"Das gibt es ja nicht", staunt Tijen Onaran. Bei ihrem Auftritt im NDR-Talkformat "DAS! Rote Sofa" darf sich die aus "Die Höhle der Löwen" bekannte Investorin über eine ganz besondere Grußbotschaft freuen - von keinem Geringeren als dem ehemaligen Bundespräsidenten Christian Wulff. Es sei "sehr schön", die Karriere der 40-Jährigen "weiterzuverfolgen", sagt der CDU-Politiker in einem kurzen Einspieler. Er sei Onaran "sehr dankbar" für deren Einsatz für Frauen, Menschen mit Einwanderungsgeschichte und Digitalisierung.
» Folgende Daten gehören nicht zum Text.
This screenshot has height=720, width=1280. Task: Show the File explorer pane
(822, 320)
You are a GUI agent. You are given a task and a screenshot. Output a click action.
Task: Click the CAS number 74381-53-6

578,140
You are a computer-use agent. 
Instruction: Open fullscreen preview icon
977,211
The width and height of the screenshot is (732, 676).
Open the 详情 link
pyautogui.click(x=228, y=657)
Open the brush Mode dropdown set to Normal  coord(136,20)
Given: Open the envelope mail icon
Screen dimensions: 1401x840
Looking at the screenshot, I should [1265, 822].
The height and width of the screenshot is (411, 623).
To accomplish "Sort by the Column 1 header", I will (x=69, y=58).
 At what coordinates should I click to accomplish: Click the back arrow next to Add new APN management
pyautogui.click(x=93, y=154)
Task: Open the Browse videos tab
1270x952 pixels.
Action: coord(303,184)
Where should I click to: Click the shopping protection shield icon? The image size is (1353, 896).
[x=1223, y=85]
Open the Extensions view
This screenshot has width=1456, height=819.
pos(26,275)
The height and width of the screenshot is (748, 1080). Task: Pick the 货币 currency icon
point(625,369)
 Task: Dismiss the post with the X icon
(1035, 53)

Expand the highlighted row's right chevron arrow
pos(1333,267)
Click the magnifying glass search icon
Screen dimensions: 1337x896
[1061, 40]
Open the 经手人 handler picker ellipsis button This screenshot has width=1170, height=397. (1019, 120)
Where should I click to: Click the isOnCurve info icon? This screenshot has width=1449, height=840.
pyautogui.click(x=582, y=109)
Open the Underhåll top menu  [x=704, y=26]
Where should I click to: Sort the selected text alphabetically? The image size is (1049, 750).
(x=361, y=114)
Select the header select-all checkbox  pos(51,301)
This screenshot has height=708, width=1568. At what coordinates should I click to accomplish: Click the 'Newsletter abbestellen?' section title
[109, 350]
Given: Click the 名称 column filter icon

Bevor es Tijen Onaran ins Fernsehen verschlug, war die Unternehmerin in der Politik tätig: Sie kandidierte für die FDP, arbeitete unter anderem für Guido Westerwelle und später - während Wulffs Präsidentschaft - auch im Bundespräsidialamt. "Ich muss sagen, die Politik war die beste Schule fürs Leben", sagt Onaran nun im Gespräch mit NDR-Moderator Hinnerk Baumgarten. Unter anderem habe sie sich dabei "ein sehr hohes Maß an Frustrationstoleranz" angeeignet.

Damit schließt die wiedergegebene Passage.